En 1990, le régime mili­taire refuse de recon­naître le résultat des seules élec­tions libres qui aient eu lieu en Bir­manie et qui donnent une vic­toire écra­sante au parti d’Aung San Suu Kyi. Pendant six années, cette der­nière est alors assignée à rési­dence dans sa maison de Rangoon. Ce qui ne l’empêchera pas d’écrire livres et dis­cours. C’est ainsi, sous sur­veillance mili­taire, qu’elle se voit attribuer le Nobel de la Paix en 1991, tandis que se pour­suivent les bri­mades et les mesures visant à la réduire au silence.
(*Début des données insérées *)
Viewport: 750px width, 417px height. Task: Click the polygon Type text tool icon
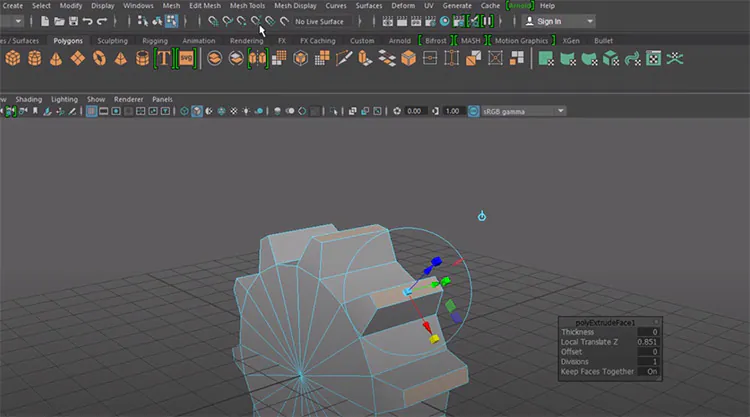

Sans cesse, elle est ridi­cu­lisée et vili­pendée par la presse gou­ver­ne­mentale qui la sur­nomme « la prin­cesse de la démo­cratie ». Elle résiste face à une armée toute puis­sante. En 1992, son mari et ses deux enfants sont enfin auto­risés à la ren­contrer pour la pre­mière fois en trois ans. Durant l’été 1998, elle tente de se rendre en pro­vince pour ren­contrer des mili­tants de son parti. Sa voiture est arrêtée par des offi­ciers mili­taires. En mars 1999, son mari suc­combe à un cancer à Londres.
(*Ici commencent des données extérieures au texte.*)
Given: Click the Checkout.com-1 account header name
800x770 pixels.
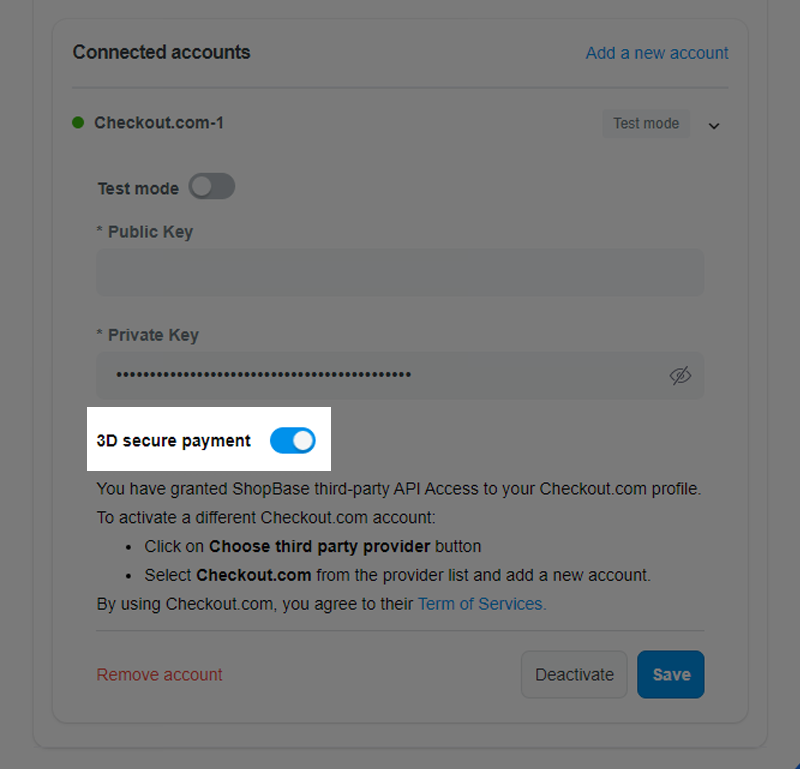Looking at the screenshot, I should click(159, 122).
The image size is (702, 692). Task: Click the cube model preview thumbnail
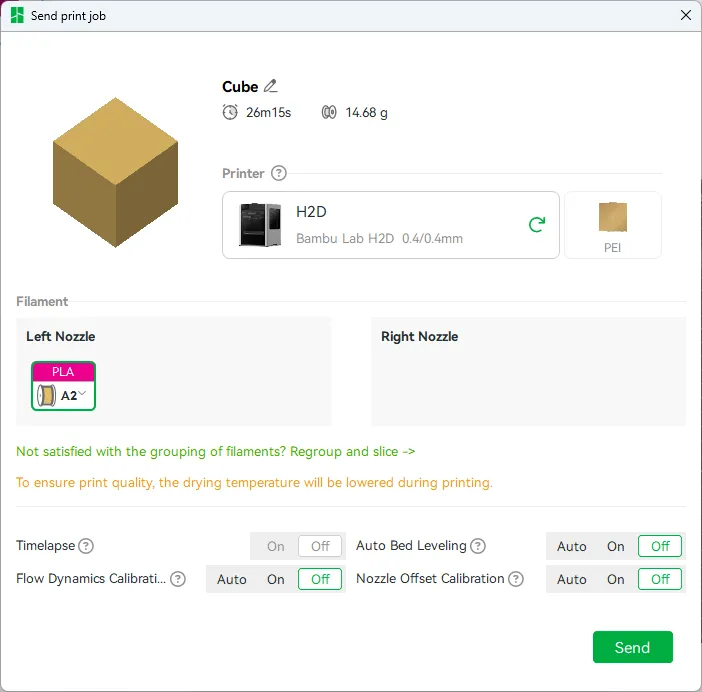(115, 172)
Aung San Suu Kyi continue de se battre pour la démo­cratie et la liberté de son pays. Ainsi dénonce-​​t-​​elle aussi le soutien accordé par le groupe pétrolier français TotalFina à la junte militaire.

En mai 2002, l’opposante birmane est fina­lement libérée de son assi­gnation à rési­dence imposée par la junte mili­taire en sep­tembre 2000. Cette année-​​là, elle totalise déjà sept ans et demi durant les­quels elle a été confinée entre les quatre murs de sa demeure pour, offi­ciel­lement, béné­ficier d’une « pro­tection ». Mais un an plus tard, Aung San Suu Kyi est à nouveau placée en état d’arrestation dans le nord du pays où elle effec­tuait une longue tournée poli­tique qui a, au fil des jours, été émaillée de plus en plus d’incidents.